Say you have an electron in the hydrogen atom. Can this electron be in a state that is a superposition of the usual energyeigenstates (which are also eigenstates of L_z) AND have different expectation values for L_x and L_y? Are x and y symmetric in the sense that their expectation values are always equal in this situation?

2. May 31, 2005

### Kruger

You can't measure the expectation value of L_z and L_y simultaneously cause of the uncertainty. You can only measure total angular momentum and L_y or total angu. mom. and L_z precisely.

3. May 31, 2005

### dextercioby

You can measure them all (5) with arbitrary precision,if the quantum system is in a state with $l=0$.

Daniel.

4. Jun 1, 2005

### broegger

No no, I think you misunderstand. The EXPECTATION value is not the result of a single measurement. This is what I mean: Can you have a particle in a state, which is a superposition of eigenstates of L_z, but which - at some point in time (say t=0) - has different EXPECTATION values for L_x and L_y.

The reason I'm asking is that I found just that in my exam the other day.
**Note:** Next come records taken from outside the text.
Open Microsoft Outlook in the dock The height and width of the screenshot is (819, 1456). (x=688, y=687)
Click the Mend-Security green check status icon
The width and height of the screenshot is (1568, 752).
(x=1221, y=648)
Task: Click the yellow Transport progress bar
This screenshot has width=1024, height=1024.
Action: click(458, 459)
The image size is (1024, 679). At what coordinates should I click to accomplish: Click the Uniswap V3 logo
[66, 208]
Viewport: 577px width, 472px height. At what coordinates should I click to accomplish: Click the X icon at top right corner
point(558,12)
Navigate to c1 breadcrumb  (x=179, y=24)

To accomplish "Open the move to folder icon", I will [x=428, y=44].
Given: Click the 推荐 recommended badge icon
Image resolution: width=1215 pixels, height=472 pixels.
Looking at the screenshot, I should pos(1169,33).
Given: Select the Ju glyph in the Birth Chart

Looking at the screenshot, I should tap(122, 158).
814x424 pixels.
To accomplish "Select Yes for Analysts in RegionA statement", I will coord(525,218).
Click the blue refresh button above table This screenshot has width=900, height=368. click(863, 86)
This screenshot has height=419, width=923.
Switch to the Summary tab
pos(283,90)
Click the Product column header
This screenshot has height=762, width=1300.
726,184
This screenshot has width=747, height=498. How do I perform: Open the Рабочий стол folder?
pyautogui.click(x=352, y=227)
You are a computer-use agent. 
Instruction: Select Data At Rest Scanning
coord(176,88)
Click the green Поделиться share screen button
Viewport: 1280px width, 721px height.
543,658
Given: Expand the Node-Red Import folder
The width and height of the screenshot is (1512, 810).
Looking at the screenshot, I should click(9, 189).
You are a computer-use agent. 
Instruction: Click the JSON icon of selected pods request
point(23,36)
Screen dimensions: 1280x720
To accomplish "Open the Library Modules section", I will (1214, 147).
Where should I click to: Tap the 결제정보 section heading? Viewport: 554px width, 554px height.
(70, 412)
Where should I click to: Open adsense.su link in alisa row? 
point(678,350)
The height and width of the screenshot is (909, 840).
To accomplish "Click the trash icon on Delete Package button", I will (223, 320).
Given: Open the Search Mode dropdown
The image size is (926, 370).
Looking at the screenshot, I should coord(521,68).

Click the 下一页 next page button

The assignment was this:

In this problem we consider a hydrogen atom whose normalized stationary states is denoted $$|nlm\rangle$$, where n is the main quantum number and l and m is the quantum numbers belonging to L^2 and L_z, respectively. Consider a hydrogen atom described by the state:
$$|\psi\rangle=\frac1{\sqrt2}(|210\rangle + |211\rangle)$$​

1. Blah blah
2. Blah blah
3. Blah blah
4. Calculate the expectation values of L_x and L_y in the state |psi>.

I got different answers for <L_x> and <L_y> (h/sqrt(2) and 0, respectively). Is this possible? When you choose z as reference axis the theory seems to treat x and y equally.

5. Jun 1, 2005

### dextercioby

There's no problem whatsoever.The two operators are different (see their expressions as a function of the ladder operators),so it's obvious to get different expectation values.

Daniel.

6. Jun 2, 2005

Ok, thanks.

7. Jun 2, 2005

### BlackBaron

That's right, but your specific state doesn't treat x and y equally. So, as dextercioby already pointed, there's no contradiction if you find different expectation values.

8. Jun 4, 2005

### BoTemp

Choosing z as the reference axis doesn't necessarily treat x and y equally, it's
just a convention. Only m=0 states have symmetry about the z-axis. So <L_x> = <L_y> (= 0 I think) whenever m= 0, but since $$|211\rangle$$ is part of
the wavefunction, it doesn't have the symmetry.